PROBLEM DESCRIPTION – Below are several records. Retype exactly those lines running from the one with "The image size is (593, 588)." through the one with "Click the + New", end lines included, and no others.

DATA FOR THIS TASK Block Start

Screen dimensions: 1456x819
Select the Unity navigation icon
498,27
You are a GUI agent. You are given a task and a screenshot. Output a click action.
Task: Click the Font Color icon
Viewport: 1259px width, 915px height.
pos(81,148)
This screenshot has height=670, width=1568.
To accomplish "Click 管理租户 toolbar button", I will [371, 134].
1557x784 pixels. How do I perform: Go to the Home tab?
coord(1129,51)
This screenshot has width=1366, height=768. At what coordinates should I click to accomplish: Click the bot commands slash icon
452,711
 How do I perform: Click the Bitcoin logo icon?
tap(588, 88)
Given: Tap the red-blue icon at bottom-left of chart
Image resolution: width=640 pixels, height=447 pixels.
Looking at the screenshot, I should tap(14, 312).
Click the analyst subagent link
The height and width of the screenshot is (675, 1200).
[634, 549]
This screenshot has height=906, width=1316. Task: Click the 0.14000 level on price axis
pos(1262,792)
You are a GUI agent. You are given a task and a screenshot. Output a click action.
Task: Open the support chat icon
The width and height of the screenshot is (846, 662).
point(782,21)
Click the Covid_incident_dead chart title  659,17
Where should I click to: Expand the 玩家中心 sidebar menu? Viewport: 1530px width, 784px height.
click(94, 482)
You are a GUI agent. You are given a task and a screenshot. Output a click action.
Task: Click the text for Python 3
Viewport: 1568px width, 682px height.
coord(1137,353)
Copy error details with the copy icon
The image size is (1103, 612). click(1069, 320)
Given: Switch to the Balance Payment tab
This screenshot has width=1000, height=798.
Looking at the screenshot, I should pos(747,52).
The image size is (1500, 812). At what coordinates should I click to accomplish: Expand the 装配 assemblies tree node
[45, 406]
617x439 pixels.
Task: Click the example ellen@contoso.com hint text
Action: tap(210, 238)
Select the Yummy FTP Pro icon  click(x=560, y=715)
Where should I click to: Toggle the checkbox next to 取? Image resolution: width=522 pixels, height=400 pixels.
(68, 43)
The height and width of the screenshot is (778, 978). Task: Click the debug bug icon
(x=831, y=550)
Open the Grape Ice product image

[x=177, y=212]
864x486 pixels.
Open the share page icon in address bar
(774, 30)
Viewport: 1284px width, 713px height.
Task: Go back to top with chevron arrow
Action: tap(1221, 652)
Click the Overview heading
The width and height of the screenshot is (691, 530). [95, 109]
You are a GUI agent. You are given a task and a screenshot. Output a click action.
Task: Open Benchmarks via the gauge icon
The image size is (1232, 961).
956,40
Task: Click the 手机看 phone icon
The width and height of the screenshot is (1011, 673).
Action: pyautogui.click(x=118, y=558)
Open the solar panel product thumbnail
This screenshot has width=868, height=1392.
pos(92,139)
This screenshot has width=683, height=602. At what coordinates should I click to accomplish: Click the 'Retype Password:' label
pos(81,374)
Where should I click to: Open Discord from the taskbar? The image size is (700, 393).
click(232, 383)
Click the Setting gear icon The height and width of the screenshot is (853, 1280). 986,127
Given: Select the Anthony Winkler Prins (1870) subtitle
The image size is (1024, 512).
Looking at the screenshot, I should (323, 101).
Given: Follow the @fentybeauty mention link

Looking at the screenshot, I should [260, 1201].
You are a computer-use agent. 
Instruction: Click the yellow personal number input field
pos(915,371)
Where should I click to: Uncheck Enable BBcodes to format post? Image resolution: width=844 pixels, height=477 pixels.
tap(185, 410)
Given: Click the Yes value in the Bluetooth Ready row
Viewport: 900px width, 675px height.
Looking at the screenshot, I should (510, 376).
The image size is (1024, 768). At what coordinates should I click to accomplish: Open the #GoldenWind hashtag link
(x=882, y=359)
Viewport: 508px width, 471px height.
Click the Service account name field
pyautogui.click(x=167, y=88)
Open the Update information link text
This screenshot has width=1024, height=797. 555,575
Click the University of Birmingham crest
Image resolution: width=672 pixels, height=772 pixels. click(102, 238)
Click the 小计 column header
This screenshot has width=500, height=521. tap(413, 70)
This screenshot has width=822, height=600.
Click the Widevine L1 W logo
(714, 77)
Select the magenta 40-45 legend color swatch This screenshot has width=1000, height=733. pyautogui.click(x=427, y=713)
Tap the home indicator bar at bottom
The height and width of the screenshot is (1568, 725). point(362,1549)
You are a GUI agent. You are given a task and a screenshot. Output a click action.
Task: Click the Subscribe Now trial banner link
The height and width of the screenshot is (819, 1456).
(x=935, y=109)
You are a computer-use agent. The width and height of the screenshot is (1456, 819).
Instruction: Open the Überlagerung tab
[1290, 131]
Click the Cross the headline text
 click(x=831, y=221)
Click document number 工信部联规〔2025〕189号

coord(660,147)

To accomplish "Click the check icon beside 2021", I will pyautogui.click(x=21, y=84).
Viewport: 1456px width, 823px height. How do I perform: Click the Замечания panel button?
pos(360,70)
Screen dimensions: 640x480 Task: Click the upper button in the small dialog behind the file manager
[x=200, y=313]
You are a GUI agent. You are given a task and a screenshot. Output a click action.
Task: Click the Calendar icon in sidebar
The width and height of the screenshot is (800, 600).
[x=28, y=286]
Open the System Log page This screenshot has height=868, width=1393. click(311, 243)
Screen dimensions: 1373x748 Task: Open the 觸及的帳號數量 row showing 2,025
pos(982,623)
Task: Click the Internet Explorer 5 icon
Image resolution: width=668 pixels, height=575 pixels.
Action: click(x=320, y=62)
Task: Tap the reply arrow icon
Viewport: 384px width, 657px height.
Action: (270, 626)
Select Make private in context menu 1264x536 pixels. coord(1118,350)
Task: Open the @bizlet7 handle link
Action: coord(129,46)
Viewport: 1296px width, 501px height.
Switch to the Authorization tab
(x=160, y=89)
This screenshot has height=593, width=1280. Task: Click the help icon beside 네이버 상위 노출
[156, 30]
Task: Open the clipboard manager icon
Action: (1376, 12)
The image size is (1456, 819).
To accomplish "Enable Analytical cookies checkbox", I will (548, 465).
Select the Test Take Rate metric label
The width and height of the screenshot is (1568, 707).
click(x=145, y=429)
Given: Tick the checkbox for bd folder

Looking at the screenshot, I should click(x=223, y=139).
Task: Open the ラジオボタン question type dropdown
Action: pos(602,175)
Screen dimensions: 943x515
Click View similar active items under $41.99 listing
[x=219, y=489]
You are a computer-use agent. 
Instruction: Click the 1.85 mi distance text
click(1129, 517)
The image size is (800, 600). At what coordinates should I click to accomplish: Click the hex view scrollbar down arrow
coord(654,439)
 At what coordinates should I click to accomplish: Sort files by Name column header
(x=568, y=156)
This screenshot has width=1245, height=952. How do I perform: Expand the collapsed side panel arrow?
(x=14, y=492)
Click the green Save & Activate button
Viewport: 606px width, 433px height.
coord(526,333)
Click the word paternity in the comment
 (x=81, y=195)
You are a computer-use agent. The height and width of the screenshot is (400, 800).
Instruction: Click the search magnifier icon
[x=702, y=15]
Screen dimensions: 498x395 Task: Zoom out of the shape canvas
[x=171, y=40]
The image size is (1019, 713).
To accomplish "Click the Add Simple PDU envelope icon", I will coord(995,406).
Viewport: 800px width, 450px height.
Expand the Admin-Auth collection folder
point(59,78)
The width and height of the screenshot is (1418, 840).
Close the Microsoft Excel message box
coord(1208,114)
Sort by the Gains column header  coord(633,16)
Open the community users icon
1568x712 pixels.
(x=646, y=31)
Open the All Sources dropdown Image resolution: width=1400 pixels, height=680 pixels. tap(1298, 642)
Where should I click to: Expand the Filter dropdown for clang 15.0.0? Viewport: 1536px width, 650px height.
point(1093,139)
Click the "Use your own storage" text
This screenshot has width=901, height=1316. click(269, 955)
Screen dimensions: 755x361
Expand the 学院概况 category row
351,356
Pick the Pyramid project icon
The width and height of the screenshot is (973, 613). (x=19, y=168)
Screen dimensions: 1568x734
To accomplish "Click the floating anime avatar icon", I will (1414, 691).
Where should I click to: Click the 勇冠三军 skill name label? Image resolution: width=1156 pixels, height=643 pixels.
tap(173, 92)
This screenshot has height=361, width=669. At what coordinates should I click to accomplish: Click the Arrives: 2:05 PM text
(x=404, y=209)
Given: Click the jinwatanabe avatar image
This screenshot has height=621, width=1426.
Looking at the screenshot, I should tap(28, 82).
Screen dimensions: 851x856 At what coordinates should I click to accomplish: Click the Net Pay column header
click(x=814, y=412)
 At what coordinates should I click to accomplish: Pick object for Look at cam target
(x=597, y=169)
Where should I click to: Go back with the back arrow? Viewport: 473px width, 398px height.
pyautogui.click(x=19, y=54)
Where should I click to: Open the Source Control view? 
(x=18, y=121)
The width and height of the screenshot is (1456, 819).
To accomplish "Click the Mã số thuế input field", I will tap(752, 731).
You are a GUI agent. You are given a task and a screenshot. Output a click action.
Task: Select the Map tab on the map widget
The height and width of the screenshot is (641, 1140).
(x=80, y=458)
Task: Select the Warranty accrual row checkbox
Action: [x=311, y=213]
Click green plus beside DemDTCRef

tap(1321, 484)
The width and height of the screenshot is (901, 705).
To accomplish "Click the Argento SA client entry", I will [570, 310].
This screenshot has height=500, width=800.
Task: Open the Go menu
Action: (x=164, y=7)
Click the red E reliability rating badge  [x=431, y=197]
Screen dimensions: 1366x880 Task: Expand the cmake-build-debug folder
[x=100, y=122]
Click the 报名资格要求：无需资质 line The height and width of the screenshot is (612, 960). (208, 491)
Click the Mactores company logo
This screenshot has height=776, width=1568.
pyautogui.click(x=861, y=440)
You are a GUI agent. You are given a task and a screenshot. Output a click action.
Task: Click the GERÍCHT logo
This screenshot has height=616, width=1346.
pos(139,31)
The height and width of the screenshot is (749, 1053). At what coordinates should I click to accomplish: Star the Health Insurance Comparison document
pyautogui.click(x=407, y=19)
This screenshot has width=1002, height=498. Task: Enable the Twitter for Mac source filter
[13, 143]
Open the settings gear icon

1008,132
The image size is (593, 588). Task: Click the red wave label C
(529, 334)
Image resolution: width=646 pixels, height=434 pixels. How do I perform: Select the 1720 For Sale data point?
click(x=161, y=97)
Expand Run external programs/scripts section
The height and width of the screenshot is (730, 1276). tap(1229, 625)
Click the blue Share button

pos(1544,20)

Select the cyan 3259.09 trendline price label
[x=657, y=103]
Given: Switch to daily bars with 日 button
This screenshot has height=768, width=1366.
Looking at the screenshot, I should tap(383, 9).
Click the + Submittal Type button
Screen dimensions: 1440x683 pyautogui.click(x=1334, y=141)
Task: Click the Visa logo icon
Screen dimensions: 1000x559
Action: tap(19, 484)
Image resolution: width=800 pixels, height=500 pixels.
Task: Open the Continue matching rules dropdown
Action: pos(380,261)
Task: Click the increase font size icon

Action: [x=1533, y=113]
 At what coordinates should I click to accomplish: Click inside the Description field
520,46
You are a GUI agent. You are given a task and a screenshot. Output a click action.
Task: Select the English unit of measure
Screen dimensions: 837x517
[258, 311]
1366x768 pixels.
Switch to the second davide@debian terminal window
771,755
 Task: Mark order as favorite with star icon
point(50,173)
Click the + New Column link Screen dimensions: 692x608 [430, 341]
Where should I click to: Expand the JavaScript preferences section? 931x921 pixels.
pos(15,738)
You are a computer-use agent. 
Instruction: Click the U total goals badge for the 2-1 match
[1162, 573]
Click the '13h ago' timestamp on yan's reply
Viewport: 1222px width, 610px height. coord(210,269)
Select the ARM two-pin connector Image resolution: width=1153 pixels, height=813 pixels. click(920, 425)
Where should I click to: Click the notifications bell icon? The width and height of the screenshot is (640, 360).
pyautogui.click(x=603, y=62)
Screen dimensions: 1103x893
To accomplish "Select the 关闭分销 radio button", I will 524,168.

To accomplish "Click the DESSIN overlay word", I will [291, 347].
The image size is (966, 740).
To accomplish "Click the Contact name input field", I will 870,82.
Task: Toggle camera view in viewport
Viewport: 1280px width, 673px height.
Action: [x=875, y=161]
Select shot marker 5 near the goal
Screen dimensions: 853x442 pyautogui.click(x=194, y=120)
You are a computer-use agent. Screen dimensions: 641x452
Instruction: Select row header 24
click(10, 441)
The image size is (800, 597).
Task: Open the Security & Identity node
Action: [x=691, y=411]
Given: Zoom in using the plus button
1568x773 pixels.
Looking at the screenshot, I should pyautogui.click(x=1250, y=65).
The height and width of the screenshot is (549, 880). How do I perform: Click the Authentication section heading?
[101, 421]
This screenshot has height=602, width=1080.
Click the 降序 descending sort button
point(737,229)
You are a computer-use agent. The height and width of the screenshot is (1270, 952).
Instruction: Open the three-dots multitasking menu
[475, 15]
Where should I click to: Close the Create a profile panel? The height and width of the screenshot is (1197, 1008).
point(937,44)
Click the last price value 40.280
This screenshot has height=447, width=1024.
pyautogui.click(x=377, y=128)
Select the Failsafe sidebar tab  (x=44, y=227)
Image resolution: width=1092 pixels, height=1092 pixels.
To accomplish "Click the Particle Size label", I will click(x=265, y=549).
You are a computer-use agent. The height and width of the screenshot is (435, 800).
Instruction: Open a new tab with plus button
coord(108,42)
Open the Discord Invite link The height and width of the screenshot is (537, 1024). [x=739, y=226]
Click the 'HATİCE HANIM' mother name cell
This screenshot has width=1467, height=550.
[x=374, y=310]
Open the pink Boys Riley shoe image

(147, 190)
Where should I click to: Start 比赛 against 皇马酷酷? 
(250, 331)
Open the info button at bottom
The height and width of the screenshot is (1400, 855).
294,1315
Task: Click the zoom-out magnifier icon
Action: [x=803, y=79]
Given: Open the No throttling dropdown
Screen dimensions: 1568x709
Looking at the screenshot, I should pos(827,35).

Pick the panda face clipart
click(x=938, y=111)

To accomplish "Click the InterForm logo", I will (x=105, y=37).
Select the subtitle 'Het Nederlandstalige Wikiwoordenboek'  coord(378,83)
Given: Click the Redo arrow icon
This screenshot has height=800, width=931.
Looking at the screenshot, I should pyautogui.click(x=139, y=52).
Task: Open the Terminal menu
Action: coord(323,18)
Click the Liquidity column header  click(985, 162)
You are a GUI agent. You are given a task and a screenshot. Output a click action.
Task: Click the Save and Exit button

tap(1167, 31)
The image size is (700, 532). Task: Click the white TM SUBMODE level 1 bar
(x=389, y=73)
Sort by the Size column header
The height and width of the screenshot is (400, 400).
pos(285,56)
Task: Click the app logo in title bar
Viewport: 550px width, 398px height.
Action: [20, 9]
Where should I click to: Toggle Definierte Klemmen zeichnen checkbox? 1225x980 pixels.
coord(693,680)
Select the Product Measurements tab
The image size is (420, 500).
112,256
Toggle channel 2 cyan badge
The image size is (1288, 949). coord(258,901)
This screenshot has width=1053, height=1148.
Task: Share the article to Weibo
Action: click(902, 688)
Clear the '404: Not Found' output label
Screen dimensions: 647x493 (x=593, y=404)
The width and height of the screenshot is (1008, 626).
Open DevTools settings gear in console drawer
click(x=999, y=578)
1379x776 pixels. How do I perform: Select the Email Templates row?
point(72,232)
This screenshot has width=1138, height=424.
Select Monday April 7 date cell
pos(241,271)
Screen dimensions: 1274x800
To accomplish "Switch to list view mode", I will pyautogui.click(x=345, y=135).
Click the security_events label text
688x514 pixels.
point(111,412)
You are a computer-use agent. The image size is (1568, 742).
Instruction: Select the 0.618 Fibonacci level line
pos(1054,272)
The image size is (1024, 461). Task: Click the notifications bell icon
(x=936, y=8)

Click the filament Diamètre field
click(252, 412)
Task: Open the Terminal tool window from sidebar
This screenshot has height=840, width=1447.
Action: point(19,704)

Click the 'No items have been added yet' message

DATA FOR THIS TASK Block End

WRITTEN REPLY –
The image size is (593, 588). Task: Click the red wave label C
(529, 334)
Image resolution: width=646 pixels, height=434 pixels. How do I perform: Select the 1720 For Sale data point?
click(x=161, y=97)
Expand Run external programs/scripts section
The height and width of the screenshot is (730, 1276). tap(1229, 625)
Click the blue Share button

pos(1544,20)

Select the cyan 3259.09 trendline price label
[x=657, y=103]
Given: Switch to daily bars with 日 button
This screenshot has height=768, width=1366.
Looking at the screenshot, I should tap(383, 9).
Click the + Submittal Type button
Screen dimensions: 1440x683 pyautogui.click(x=1334, y=141)
Task: Click the Visa logo icon
Screen dimensions: 1000x559
Action: tap(19, 484)
Image resolution: width=800 pixels, height=500 pixels.
Task: Open the Continue matching rules dropdown
Action: pos(380,261)
Task: Click the increase font size icon

Action: [x=1533, y=113]
 At what coordinates should I click to accomplish: Click inside the Description field
520,46
You are a GUI agent. You are given a task and a screenshot. Output a click action.
Task: Select the English unit of measure
Screen dimensions: 837x517
[258, 311]
1366x768 pixels.
Switch to the second davide@debian terminal window
771,755
 Task: Mark order as favorite with star icon
point(50,173)
Click the + New Column link Screen dimensions: 692x608 [430, 341]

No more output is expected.